Наряду с уровнями свободы выделяются ее аспекты: политическая свобода, правовая, экономическая и другие виды свободы. Это очень важные ее аспекты. Однако без свободы внутреннего духовного самоопределения все эти виды свободы не являются реальными. Так, в обществе может существовать, скажем, правовая свобода, но люди тем не менее не будут ею пользоваться, продолжать жить в состоянии несвободы. Аналогичным образом существование политической свободы отнюдь не означает, что все индивиды окажутся политически свободными: найдутся как те, кто будет покушаться на свободу других, так и те, кто не захочет или не сумеет воспользоваться своей. Поэтому прав был Б.П. Вышеславцев, когда писал: «Революционная свобода, политическая свобода, гражданская и правовая свобода не исчерпывают и не выражают подлинной сущности свободы, а являются лишь условием ее возможности, лишь путем ее достижения и защиты» 3. Свободу нельзя привить извне, со стороны внешнего принуждения, как нельзя, например, принудить к тому, чтобы нравилось то, что не нравится. Именно поэтому она в своей глубине есть свобода внутреннего духовного самоопределения.
В философии советского периода расхожей догмой была формулировка «свобода есть осознанная (познанная) необходимость». Эта формулировка явилась искаженно-упрощенным вариантом мысли Г. Гегеля, который в действительности утверждал, что «истина самой необходимости в свободе» 4. Мысль Г. Гегеля может быть правильно понята с учетом основного и исходного понимания им свободы: «...свобода состоит именно в том, чтобы... быть у самого себя, быть в зависимости только от самого себя, определять самого себя» 5. Формулировка о свободе как осознанной необходимости, с одной стороны, была призвана оправдать принудительность государственной идеологии (марксизма-ленинизма), которую предстояло «познать» («осознать») всем и в обязательном порядке. С другой — она выражала вполне обоснованные опасения, что человек, не усвоивший азов цивилизации и культуры, не имеющий представления о нравственных и эстетических ценностях, остановится на первом из отмеченных выше уровней понимания свободы — отрицательно-разрушительном. Надо признать, что эта формула подчеркивает значение необходимости. Она говорит о том, что нельзя делать все, что вздумается. Но вопрос о свободе здесь даже и не поставлен. В самом деле, что произойдет с необходимостью после ее познания, почему она вдруг станет свободой? Необходимость так и останется необходимостью, сколько бы ее ни познавали. Формула призывает лишь к послушанию необходимости, полагая, что именно в этом состоит свобода. Решение проблемы здесь чисто словесное, но переименование необходимости в свободу не превращает первую во вторую реально, на деле. Поэтому более честным и мужественным является признание того, что человек отнюдь не всегда свободен, что в обществе существуют и будут существовать две сферы — сфера свободы и сфера необходимости. При этом то, что совершается в силу необходимости, вынужденно, по обязанности, по долгу, порой не менее значимо, чем то, что совершается свободным творчеством. Однако в человеке живет неистребимая тяга к тому, чтобы выйти за пределы необходимости, свободно и самостоятельно создавать то, что ему нравится, реализовывать свои познавательные и творческие возможности. Именно поэтому в обществе существует сфера культуры — сфера свободного творчества.

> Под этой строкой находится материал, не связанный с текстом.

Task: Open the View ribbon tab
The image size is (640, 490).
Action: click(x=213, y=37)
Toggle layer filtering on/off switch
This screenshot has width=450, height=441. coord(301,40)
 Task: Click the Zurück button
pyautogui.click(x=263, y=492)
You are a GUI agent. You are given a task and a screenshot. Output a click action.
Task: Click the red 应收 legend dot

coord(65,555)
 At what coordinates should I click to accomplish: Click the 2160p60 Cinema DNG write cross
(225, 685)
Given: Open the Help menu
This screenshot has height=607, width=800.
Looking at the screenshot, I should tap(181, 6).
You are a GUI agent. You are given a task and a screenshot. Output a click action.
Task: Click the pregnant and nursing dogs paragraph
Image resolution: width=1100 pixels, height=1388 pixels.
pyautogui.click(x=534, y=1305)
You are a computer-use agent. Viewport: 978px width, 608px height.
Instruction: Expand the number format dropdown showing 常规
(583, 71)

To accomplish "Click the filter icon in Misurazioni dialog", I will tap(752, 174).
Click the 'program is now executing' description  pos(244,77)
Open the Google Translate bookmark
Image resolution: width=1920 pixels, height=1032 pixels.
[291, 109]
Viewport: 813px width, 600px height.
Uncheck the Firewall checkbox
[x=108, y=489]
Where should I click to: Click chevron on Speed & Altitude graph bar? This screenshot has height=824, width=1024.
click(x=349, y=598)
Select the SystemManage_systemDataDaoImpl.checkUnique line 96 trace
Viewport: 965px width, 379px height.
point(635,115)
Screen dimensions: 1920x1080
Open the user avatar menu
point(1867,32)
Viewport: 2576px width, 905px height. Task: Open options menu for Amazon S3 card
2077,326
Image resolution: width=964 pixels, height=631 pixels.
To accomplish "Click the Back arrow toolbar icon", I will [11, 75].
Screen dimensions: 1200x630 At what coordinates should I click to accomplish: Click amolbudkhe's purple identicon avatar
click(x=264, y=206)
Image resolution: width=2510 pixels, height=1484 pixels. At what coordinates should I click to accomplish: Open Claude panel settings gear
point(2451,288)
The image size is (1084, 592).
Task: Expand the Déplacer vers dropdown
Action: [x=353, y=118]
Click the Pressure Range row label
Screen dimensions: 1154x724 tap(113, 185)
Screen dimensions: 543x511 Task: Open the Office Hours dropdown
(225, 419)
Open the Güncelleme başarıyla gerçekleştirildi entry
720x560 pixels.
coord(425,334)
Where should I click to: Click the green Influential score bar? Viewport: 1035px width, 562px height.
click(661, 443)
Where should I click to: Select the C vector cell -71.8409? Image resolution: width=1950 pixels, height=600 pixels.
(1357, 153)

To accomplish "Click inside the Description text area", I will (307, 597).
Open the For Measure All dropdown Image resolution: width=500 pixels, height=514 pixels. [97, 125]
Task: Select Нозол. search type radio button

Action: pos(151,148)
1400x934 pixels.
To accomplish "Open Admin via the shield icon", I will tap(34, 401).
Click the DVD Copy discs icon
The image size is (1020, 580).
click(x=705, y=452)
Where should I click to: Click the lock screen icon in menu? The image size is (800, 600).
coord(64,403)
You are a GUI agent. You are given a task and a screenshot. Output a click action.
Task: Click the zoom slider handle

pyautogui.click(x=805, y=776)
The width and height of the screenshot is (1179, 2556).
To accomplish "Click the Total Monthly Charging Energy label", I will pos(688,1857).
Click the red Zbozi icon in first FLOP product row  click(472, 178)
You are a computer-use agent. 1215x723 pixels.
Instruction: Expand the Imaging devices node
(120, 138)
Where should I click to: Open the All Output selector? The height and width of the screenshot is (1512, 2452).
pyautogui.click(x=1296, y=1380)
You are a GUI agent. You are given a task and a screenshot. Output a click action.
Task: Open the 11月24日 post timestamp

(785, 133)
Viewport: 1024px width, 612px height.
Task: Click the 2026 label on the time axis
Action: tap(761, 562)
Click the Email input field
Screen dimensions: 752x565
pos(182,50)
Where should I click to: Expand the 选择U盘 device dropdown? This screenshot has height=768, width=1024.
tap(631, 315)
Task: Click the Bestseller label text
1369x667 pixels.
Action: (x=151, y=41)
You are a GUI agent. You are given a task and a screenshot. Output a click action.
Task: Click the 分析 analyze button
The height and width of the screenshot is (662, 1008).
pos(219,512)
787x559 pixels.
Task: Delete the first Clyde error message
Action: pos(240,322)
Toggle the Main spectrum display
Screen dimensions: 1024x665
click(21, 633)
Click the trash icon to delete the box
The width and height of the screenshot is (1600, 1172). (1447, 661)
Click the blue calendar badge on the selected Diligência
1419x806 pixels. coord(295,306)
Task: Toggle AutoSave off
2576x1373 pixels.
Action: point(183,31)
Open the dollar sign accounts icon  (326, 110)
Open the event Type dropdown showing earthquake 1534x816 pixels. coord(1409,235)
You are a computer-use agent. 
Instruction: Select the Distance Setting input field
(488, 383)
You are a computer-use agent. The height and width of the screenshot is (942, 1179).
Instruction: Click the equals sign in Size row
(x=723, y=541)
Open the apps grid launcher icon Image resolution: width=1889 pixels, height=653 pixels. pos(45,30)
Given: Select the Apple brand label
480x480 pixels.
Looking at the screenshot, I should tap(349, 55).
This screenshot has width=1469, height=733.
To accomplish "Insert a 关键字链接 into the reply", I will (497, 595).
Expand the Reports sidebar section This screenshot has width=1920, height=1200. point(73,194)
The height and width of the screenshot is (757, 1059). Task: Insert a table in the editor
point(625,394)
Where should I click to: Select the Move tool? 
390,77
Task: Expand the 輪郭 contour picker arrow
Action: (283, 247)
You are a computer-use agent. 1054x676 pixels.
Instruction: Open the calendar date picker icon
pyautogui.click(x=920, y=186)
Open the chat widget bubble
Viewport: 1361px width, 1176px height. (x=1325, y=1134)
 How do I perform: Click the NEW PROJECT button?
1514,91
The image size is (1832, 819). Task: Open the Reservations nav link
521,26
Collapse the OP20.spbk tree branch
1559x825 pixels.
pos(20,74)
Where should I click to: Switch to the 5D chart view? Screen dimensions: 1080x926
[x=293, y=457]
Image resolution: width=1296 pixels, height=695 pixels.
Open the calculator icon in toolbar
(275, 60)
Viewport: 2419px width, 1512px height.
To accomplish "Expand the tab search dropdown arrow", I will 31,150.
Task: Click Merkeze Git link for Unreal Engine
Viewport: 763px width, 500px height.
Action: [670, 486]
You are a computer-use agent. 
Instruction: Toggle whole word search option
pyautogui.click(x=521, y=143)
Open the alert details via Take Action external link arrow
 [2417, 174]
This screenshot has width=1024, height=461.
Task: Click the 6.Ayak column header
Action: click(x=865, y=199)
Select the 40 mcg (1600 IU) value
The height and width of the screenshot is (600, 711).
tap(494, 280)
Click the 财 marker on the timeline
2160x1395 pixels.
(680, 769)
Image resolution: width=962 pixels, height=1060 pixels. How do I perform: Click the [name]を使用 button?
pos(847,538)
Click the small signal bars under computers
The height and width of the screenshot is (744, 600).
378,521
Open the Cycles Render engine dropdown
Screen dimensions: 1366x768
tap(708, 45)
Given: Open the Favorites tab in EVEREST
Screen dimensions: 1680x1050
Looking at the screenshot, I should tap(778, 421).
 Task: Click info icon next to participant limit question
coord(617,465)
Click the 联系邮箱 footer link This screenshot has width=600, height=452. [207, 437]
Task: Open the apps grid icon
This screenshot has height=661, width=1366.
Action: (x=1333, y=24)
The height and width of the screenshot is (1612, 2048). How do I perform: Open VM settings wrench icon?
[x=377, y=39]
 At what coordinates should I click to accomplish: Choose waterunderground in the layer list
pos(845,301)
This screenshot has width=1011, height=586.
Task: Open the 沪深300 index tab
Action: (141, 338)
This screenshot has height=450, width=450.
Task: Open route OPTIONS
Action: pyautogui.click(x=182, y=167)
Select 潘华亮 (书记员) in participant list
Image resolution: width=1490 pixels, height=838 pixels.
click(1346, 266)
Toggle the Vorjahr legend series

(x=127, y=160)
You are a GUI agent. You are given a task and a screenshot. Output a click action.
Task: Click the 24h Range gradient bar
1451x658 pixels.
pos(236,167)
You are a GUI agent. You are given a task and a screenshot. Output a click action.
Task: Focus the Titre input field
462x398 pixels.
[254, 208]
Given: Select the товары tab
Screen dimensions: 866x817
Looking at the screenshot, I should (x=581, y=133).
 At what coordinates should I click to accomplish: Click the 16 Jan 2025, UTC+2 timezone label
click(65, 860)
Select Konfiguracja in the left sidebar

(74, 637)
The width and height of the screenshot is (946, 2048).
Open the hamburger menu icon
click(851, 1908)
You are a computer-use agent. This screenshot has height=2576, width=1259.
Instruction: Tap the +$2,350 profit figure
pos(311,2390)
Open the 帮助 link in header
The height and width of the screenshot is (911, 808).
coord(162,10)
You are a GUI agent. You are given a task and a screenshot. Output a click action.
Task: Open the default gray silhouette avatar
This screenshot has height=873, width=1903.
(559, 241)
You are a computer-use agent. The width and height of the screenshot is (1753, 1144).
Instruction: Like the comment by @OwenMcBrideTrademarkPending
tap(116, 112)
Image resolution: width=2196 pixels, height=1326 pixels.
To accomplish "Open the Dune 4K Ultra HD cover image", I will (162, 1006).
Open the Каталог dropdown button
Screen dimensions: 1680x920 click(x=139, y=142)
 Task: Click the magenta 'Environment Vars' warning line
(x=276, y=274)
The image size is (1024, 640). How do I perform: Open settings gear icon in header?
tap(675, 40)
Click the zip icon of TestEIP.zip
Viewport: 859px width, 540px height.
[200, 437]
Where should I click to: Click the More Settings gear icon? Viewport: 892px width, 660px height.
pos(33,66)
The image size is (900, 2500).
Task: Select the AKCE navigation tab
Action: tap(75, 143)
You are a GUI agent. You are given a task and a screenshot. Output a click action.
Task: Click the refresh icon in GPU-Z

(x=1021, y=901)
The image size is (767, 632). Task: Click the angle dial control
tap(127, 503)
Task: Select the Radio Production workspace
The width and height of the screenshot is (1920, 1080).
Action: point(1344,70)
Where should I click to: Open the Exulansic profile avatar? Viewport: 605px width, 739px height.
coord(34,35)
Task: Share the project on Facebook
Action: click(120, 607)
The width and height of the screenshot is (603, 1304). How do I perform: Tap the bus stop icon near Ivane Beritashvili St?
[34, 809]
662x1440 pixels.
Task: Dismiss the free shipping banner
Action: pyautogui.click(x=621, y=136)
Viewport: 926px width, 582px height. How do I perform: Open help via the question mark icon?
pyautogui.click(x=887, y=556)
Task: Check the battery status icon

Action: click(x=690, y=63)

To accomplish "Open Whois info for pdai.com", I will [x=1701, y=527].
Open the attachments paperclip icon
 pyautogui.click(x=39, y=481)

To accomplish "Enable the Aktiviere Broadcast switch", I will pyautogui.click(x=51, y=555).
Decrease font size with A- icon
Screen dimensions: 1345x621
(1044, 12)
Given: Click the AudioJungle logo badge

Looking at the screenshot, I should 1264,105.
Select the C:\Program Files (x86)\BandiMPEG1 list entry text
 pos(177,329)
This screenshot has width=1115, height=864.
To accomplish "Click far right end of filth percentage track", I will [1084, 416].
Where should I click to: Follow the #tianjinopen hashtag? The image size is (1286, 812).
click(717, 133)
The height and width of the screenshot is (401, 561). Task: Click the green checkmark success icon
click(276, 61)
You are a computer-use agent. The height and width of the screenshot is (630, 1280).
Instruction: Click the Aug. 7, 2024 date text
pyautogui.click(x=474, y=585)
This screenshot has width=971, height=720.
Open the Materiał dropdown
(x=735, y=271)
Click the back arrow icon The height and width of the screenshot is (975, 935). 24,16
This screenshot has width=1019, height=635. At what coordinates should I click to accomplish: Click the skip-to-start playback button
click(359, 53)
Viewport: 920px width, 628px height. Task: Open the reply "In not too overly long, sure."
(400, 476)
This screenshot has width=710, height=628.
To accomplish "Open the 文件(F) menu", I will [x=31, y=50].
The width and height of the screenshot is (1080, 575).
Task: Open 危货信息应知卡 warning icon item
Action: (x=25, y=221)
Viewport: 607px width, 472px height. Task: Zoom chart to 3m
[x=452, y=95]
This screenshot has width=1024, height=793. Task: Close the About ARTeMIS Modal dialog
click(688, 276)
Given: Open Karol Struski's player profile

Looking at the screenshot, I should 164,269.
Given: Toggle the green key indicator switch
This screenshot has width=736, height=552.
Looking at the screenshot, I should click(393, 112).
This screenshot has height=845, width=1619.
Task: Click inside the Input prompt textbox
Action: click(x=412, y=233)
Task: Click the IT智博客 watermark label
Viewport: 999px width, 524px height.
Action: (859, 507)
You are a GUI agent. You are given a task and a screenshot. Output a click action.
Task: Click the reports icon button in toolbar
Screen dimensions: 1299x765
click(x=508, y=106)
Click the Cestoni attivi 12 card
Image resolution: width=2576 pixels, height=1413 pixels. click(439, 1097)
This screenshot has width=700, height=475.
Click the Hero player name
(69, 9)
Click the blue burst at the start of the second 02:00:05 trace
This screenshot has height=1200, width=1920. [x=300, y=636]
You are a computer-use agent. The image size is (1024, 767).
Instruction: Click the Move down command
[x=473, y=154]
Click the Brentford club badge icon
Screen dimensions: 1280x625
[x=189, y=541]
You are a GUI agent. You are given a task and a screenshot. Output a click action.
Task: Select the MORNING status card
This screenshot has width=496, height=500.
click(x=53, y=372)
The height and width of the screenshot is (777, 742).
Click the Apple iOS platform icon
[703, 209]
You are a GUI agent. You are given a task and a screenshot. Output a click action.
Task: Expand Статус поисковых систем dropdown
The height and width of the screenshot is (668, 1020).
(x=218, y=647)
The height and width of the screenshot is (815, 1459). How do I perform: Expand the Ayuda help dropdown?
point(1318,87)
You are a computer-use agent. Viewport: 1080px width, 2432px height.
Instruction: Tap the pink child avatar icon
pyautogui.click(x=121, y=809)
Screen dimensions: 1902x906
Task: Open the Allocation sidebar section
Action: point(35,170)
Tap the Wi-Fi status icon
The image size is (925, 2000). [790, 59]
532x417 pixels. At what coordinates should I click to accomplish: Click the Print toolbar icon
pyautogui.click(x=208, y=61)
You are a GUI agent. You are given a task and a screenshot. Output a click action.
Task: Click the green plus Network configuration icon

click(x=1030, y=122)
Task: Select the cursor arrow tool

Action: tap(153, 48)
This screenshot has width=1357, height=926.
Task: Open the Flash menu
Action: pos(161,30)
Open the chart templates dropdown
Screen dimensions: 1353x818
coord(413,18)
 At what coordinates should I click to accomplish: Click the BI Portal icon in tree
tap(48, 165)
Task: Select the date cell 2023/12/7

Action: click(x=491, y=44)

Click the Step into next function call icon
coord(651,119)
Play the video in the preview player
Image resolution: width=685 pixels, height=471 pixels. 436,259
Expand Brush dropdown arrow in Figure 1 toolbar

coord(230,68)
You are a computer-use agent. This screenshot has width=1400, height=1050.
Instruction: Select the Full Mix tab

Культура как сфера свободного творчества дает возможность человеку реализовывать свою тягу к самореализации, проявлению своей индивидуальности, свободной «игре» творческих сил. В этом смысле культура выступает как сфера сверхутилитарности. Это означает, что в сфере культуры развитие человека и его творческих способностей выступает как самоцель. Не утилитарный результат, не практическая целесообразность, а внутренний интерес, любознательность, пытливость, выражение собственной идеи и духа автора произведения являются двигательными силами творчества в сфере культуры. В самом деле, произведения, например, искусства, если к ним подходить только лишь с утилитарно-практической точки зрения, предстанут как то, что не оправдано, не имеет смысла, ведь их создание не направлено на решение какой-либо практической задачи. Они оправданы только с иной, более высокой точки зрения — как формы развития человеческого духа, как то, что призвано возвышать и облагораживать человека, как то, что пробуждает в человеке чувство прекрасного, что украшает жизнь человека, приподнимая ее над заботой о хлебе насущном и превращая ее в жизнь подлинно человеческую. В свое время Аристотель говорил, что философия — самая бесполезная из наук, «но нет ничего лучше философии». Именно такой подход, ставящий познание и творчество человека выше утилитарно-практических интересов, позволяет верно оценить значение культуры в жизни человека и общества.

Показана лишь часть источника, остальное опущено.